The Federal Workforce

By Dana Koch
Topics:
General

This week Kristin and I had the opportunity to attend the AVMA President’s Roundtable Luncheon.  The topic of this event was “One Health and Federal Employment – How do we influence federal agencies to better utilize veterinarians for positions outside of traditional veterinary employment categories?”  The attendees of the luncheon included not only the AVMA-GRD staff, but also a variety of veterinarians working in the federal government, including several that work for the U.S. Department of Agriculture, the Association of American Veterinary Medical Colleges, the Department of Homeland Security, the Department of Defense and many more.  I was honored to sit in a room of numerous distinguished leaders in the field and listen to varying perspectives on the issue.  Dr. Michael Gilsdorf, Executive Vice President of the National Association of Federal Veterinarians spoke of an ongoing workforce study that is focusing on the roles veterinarians currently hold in the government and those jobs that veterinarians could potentially fill in the future.  In the research he has conducted so far there are 26 federal agencies that employ veterinarians with over 1,000 veterinarians working in approximately 31 different positions.  In addition, he mentioned that over 25% of government employed veterinarians are eligible for retirement.

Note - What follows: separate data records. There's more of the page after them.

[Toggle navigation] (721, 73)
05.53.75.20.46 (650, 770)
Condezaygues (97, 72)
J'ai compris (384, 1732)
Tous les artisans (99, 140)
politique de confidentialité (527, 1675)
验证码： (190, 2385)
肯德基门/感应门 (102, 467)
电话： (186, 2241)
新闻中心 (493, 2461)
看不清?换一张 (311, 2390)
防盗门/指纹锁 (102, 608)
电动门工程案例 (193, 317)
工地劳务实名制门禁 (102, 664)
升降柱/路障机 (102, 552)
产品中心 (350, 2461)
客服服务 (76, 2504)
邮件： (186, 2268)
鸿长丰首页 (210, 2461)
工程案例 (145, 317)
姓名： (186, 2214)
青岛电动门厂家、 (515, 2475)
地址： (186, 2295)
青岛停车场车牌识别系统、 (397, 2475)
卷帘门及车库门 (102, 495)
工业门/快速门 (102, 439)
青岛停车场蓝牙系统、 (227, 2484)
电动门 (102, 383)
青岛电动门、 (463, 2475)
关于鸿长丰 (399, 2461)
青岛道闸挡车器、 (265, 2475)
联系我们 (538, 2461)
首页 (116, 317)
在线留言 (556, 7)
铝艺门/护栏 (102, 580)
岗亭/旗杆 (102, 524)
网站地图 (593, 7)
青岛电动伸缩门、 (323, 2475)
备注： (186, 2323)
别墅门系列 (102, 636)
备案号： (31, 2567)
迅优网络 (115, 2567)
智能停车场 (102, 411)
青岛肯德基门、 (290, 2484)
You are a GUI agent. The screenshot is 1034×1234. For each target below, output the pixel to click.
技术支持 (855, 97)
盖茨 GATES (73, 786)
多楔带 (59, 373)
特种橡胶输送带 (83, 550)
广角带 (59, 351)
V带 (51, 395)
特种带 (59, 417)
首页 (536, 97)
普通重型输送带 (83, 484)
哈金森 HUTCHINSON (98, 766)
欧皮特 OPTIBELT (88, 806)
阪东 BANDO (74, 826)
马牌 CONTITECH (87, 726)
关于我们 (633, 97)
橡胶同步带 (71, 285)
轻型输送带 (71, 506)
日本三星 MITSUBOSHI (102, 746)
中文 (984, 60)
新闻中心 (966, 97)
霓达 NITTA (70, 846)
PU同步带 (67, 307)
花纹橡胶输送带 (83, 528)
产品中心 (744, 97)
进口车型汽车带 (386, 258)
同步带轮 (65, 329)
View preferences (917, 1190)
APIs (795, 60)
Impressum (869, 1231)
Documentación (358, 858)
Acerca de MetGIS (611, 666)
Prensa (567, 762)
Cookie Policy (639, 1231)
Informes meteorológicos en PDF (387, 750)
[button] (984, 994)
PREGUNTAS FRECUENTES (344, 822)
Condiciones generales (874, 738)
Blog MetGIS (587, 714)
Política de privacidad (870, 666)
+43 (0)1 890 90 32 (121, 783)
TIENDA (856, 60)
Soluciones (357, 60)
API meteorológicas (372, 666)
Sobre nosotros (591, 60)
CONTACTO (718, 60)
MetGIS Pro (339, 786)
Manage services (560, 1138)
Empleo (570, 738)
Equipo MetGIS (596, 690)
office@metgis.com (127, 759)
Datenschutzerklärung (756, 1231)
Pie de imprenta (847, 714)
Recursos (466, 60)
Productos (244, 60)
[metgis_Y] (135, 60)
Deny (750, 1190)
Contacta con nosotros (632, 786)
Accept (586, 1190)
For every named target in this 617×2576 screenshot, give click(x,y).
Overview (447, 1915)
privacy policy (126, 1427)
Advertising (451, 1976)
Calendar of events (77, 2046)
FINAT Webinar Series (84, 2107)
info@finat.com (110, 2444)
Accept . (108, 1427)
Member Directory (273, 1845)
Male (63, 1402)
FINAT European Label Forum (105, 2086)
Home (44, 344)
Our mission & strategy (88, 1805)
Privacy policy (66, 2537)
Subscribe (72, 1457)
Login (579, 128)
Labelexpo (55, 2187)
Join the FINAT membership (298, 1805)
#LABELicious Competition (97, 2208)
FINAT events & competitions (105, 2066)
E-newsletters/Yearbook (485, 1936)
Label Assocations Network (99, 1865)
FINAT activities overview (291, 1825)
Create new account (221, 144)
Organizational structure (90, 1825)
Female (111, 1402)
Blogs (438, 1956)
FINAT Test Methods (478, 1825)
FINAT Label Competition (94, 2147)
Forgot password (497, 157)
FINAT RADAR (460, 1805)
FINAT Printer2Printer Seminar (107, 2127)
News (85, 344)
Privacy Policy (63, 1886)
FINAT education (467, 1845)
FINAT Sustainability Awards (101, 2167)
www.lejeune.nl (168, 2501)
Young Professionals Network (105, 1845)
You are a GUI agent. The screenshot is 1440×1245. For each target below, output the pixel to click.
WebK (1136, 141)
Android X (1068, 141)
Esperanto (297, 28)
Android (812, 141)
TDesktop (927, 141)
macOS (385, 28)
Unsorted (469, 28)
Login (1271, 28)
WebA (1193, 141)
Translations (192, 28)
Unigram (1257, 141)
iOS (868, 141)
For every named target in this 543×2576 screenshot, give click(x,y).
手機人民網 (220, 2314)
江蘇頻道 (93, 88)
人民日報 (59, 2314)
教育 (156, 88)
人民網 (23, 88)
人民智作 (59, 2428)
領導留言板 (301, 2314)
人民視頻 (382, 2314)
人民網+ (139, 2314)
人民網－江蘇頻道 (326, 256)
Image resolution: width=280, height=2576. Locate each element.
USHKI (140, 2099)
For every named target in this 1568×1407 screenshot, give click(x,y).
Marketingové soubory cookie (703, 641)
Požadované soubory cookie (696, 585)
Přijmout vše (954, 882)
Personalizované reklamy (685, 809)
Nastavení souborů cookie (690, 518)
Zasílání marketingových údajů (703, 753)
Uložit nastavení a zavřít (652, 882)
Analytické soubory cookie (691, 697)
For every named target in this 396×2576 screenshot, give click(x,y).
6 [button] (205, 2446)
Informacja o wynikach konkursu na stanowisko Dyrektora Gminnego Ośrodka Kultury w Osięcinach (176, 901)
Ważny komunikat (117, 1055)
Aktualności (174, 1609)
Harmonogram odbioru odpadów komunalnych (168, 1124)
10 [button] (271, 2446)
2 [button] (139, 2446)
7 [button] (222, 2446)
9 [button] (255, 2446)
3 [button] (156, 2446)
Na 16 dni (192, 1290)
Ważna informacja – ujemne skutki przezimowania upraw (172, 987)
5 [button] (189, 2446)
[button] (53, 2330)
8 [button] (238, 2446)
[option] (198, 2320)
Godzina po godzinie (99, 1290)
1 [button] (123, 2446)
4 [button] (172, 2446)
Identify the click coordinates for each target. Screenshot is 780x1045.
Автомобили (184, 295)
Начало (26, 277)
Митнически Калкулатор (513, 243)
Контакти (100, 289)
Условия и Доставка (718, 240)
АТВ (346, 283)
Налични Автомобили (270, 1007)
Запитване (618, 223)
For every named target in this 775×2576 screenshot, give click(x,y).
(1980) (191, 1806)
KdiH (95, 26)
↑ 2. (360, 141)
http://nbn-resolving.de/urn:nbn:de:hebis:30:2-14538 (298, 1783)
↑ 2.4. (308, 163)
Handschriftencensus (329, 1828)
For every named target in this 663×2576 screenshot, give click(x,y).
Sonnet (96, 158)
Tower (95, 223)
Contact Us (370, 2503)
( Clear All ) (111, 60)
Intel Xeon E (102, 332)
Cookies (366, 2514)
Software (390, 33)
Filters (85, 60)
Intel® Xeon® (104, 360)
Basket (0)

There were several concerns from those in attendance including the issue of adequate pay for veterinarians compared to human medical counterparts and recognition of the skills and abilities veterinarians can bring to government work. Several stated that specific categories existed for employment; jobs exclusively for veterinarians, jobs in general biologics that require biomedical degrees, and jobs for which veterinarians are qualified, but excluded from applying.  Kristin and I both had the opportunity to voice our opinions on the issues, specifically from a student perspective.  I stated my feelingsin regards to the importance of veterinary schools giving students the opportunity to fully understand the potential for jobs or careers within the federal government and to provide a realistic idea of how to achieve this goal.  Dr. Valerie E. Ragan, Director of the Center for Public and Corporate Veterinary Medicine at Virginia-Maryland Regional College of Veterinary Medicine, mentioned that students at her school can participate in a public/corporate track instead of the traditional small animal, large animal, or mixed animal tracks.  Also, she has been involved with several career transition workshops that offered veterinarians the option to explore career alternatives.

Attendees for the luncheon

The role of veterinarians in the federal workforce is both important and diverse.  Veterinarians are needed for public health, food and animal safety, national disease control programs, and biomedical research on human and animal health problems, among many other areas.  With the growing number of veterinary graduates each year competition for jobs will only increase and it will be vital that those in the field to have options of where to utilize their skills and abilities.   I was appreciative of the opportunity to attend an event that directly focuses on the future of veterinary medicine and to gain a broader perspective of the essential roles veterinarians can play in the federal government.  To top it all off key lime pie, my personal favorite, was for dessert!  You can never complain about learning when free food is involved.